Supplied text:
****************
HHF’s mission to fund hearing and balance research is only possible because of you.
The Hearing Restoration Project (HRP) is an international, collaborative research consortium focused on investigating inner ear hair cell regeneration using animal models to accelerate the timeline to a cure for hearing loss and tinnitus.
The Emerging Research Grants (ERG) program provides seed money to scientists researching underfunded areas of hearing and balance science, and for every dollar HHF invests, grantees receive on average $47 in major federal funding (2002–present).
Your generous support produced the following significant achievements this past year:
Ronna Hertzano, M.D., Ph.D., and Seth Ament, Ph.D., presented a cell census and atlas of cell types in the primary motor cortex of the mouse, marmoset, and human.
Bryan K. Ward, M.D., published a review of the history of surgery to treat Ménière’s disease, looking at how surgeons have been manipulating the membranous labyrinth to relieve episodes of vertigo while attempting to preserve hearing.
Using the chinchilla model, Vijaya Prakash Krishnan Muthaiah, Ph.D., found evidence of brain tissue damage from blast overpressure that results from mild traumatic brain injuries.
Anat V. Lubetzky, Ph.D., found that attentional resource-competition (the increased challenge to maintain position with a cognitive task) as well as a switch to a more automatic control of a stance took place simultaneously in her study examining how attention to a cognitive task affects balance.
Khaleel Razak, Ph.D., showed that older mice show difficulty with brain processing, whether or not they have significant hearing loss.
Ronna Hertzano, M.D., Ph.D., showed that data analysis of a large amount of information about individual cells, measuring them through multiple “omics” (such as genomics, transcriptomics, proteomics, epigenomics, and metabolomics), has advanced our understanding of biological sciences and medicine in an unprecedented way.
Research results by Hari Bharadwaj, Ph.D., suggested that neural processing of the temporal coherence of auditory stimuli is atypical in autism spectrum disorder, helping to explain why children with autism may experience auditory sensory overload.
****************
Exercise tasks:
A - According to the hearing research update, how much major federal funding do Emerging Research Grants recipients receive on average for every dollar HHF invests?
B - Quote the hearing research update word for word, beginning at the words "Anat V. Lubetzky, Ph.D., found" and stopping after the words "significant hearing loss.".
You won't need the material that follows the hearing research update.

Exercise data:
****************
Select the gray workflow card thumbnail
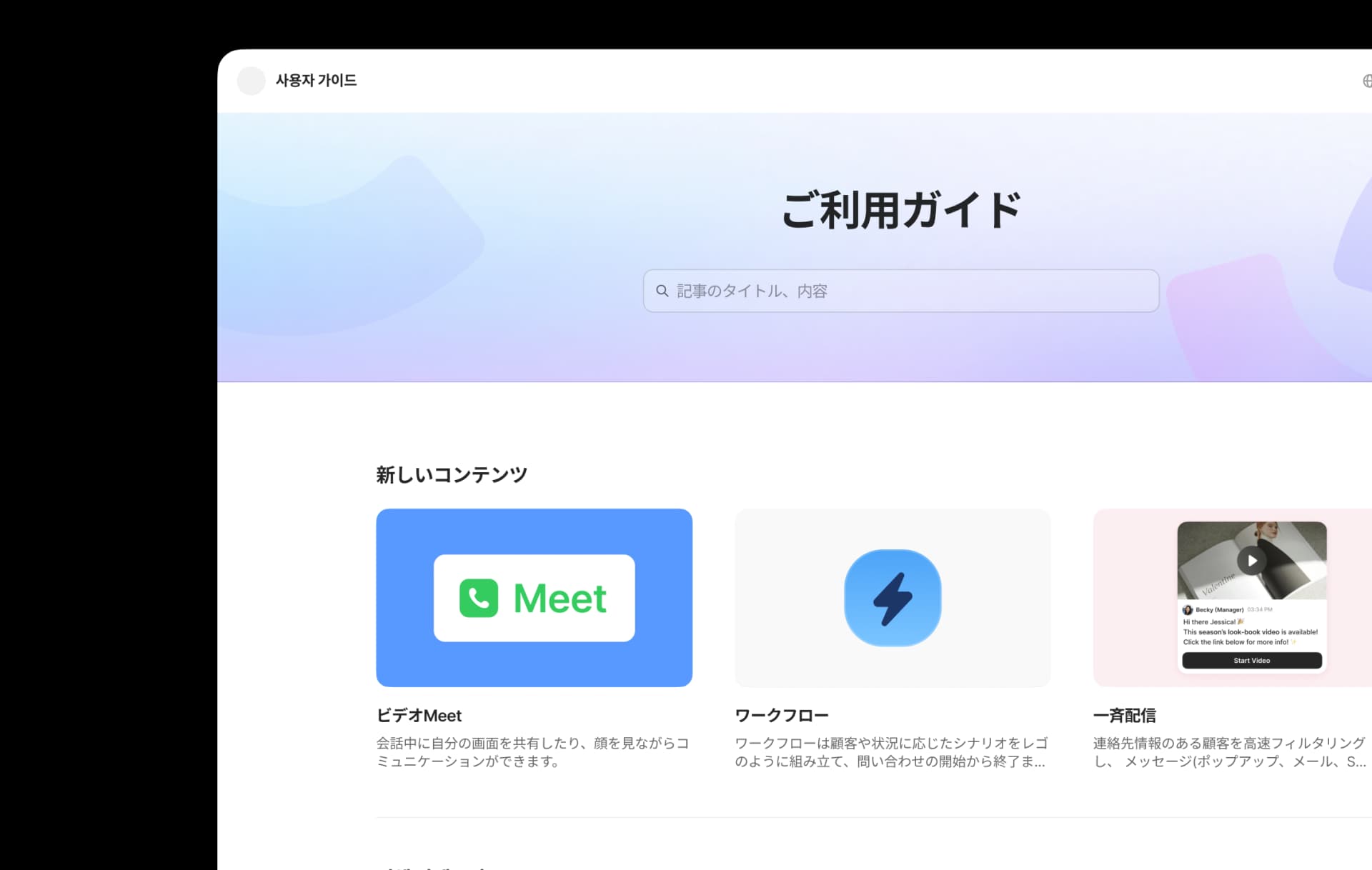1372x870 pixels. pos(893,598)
****************
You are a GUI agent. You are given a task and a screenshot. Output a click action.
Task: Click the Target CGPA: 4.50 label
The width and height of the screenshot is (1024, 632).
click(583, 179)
****************
Solutions below:
A - On average, grantees receive $47 in major federal funding for every dollar HHF invests (2002–present).

B -
Anat V. Lubetzky, Ph.D., found that attentional resource-competition (the increased challenge to maintain position with a cognitive task) as well as a switch to a more automatic control of a stance took place simultaneously in her study examining how attention to a cognitive task affects balance.
Khaleel Razak, Ph.D., showed that older mice show difficulty with brain processing, whether or not they have significant hearing loss.